Las cámaras del sector anticipan que los precios se estabilizarán tras los incrementos recientes, aunque persiste un problema estructural de oferta que mantendrá la presión en el mercado interno y externo.
El precio de la carne vacuna registrará un nuevo aumento en las carnicerías de todo el país durante la próxima semana, con incrementos estimados entre $1.000 y $1.500 por corte, según informaron las cámaras empresarias del sector.
Aumento gradual y expectativa de estabilización
Leonardo Rafael, titular de la Cámara de Matarifes y Abastecedores (CAMyA), indicó que la suba parece haberse frenado esta semana: “Entre ayer y hoy creo que se encontró un techo, no siguió subiendo la hacienda”.
El aumento de precios se trasladará a las carnicerías dependiendo del corte, la calidad y la demanda estacional, con algunos cortes de mayor salida que podrían subir hasta $2.000, mientras que otros con menor rotación rondarían los $800.
Por su parte, Daniel Urcia, presidente de la Federación de Industrias Frigoríficas Regionales Argentinas (Fifra), aseguró que se espera una estabilización de los valores a partir de la semana que viene, ya que los precios actuales representan un desafío tanto para carniceros como para matarifes y exportadores.
Factores detrás de la suba de precios
El incremento reciente se produjo en medio de avances de casi 7% en la hacienda en el Mercado Agroganadero de Cañuelas, principal referencia para el consumo interno, y responde a:
- Retención de ganado por parte de los productores para engordar más kilos y obtener mejores precios.
- Demanda sostenida del mercado interno, con presión adicional por exportaciones hacia Estados Unidos y la Unión Europea.

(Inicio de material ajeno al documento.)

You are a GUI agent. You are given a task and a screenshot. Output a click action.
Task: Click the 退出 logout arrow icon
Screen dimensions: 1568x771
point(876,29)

- Limitada capacidad de abrir nuevos mercados, dado que el stock ganadero se mantiene casi igual desde hace más de 50 años, mientras que la población y la demanda se han duplicado.
Impacto en la inflación y el mercado externo
Los aumentos de la carne fueron un factor clave detrás de la fuerte suba de la inflación desde finales de 2025, obligando a consultoras a recalibrar sus expectativas para el primer trimestre de 2026.
A nivel externo, la expectativa está puesta en la apertura de cuotas de exportación a Estados Unidos y la ampliación de la cuota de la Unión Europea, lo que podría incentivar a los productores a incrementar la oferta a mediano plazo. Sin embargo, para los próximos meses se prevé que la presión sobre los precios internos continuará, dado que la producción no puede aumentar de manera inmediata.
Conclusión: un mercado con tensión estructural
Aunque los aumentos de la próxima semana podrían ser los últimos de la escalada reciente, el problema estructural del stock ganadero y la limitada oferta seguirá condicionando los precios. El desafío del sector será incrementar la producción en los próximos años para equilibrar la demanda interna y las oportunidades de exportación sin trasladar presión adicional al consumidor.